Tuesday, 18 December 2012

New report shows recent developments in skills and labour demand during the recession

via Social Europe: a publication from the European Commission, Social Affairs & Inclusion

The overall labour demand is still affected by the recession, yet vacancies are hard to fill in the health, ICT, engineering, sales and finance sectors, the new European Vacancy and Recruitment Report says.
A graph and a pen
This is the first of a set of biennial reports to be launched by the European Commission, focusing on labour demand and skills requirements, thus providing a better insight into the functioning of labour markets.

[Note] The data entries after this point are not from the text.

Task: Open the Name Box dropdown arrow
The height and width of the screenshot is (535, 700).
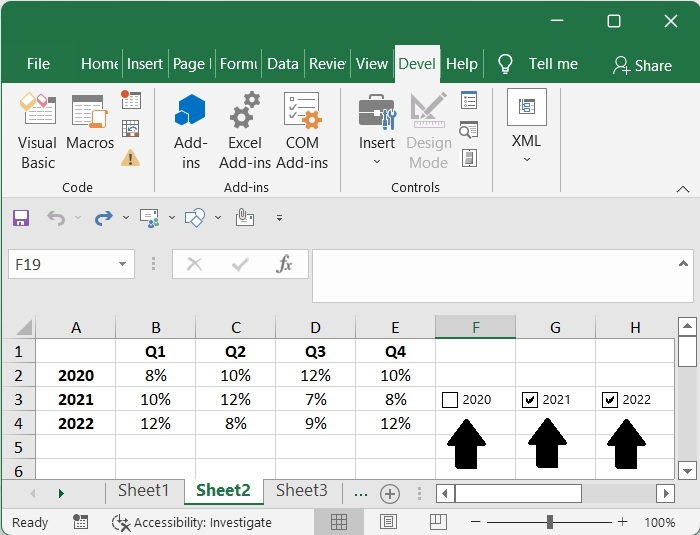Action: (x=123, y=265)
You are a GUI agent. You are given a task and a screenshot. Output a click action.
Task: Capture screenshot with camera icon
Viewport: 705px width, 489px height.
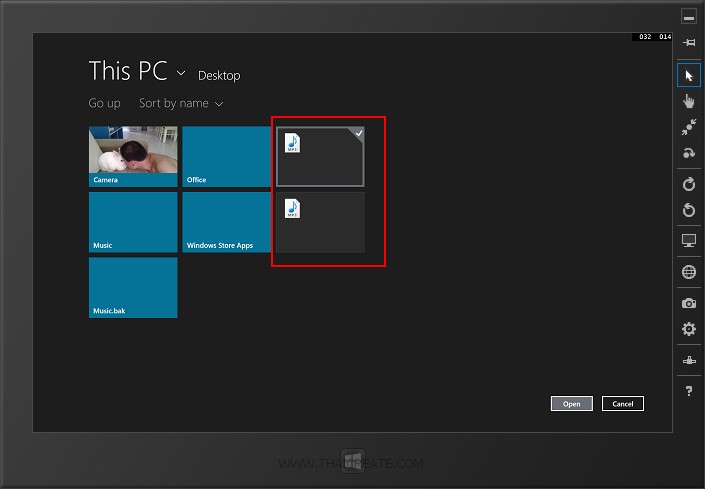pyautogui.click(x=688, y=302)
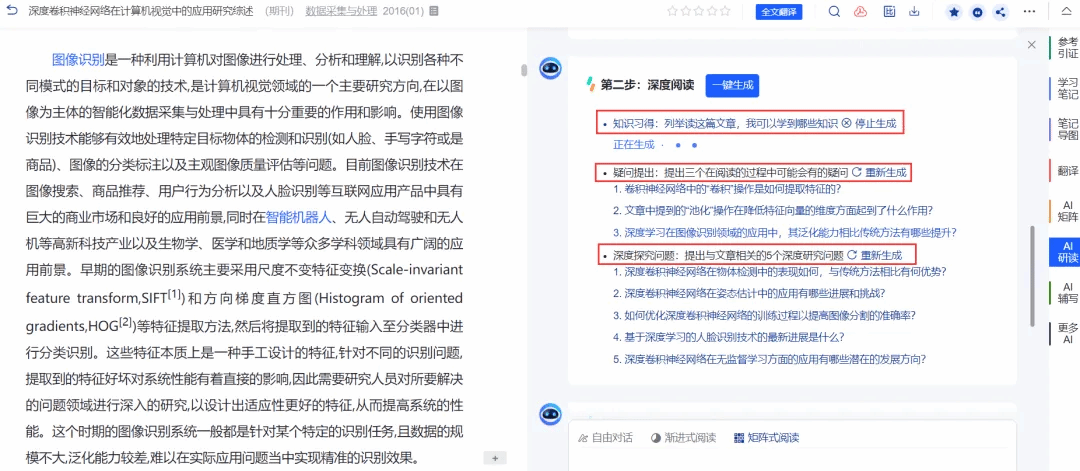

Some of the key findings in this edition:
  • The number of vacancies in 15 EU countries fell slightly in the first quarter of 2011. But there were still 12 million job-finders in the third quarter of 2011.
  • Private sector recruitment responded faster and stronger to the business cycle than the public sector, where austerity measures are growing.
  • Growth in major occupational groups (2007-2010) was strongest for a number of high skilled occupations, such as business professionals, some teaching occupations, health professionals, but also personal care and related workers and for a small number of elementary occupations.
  • Recent recruitment patterns reflect a trend of educational upgrading in general and rising skills requirements across all occupational groups.
  • However most people found a job in low to intermediate skilled services, such as shop salespersons, waiters, personal care workers, etc. due to high labour turnover.
  • Recruitment difficulties in certain areas exist in all countries independently of the labour market situation, including in Greece, Romania and Spain.
  • Bottleneck occupations with talent shortages are concentrated in the health (e.g. nursing and midwifery associate professionals and medical doctors), ICT (e.g. computing professionals) engineering (e.g. physical and engineering science technicians), sales (e.g. sales representatives) and finance (e.g. accountants) sectors.
The European Vacancy and Recruitment Report is one of the main information sources of the EU Skills Panorama.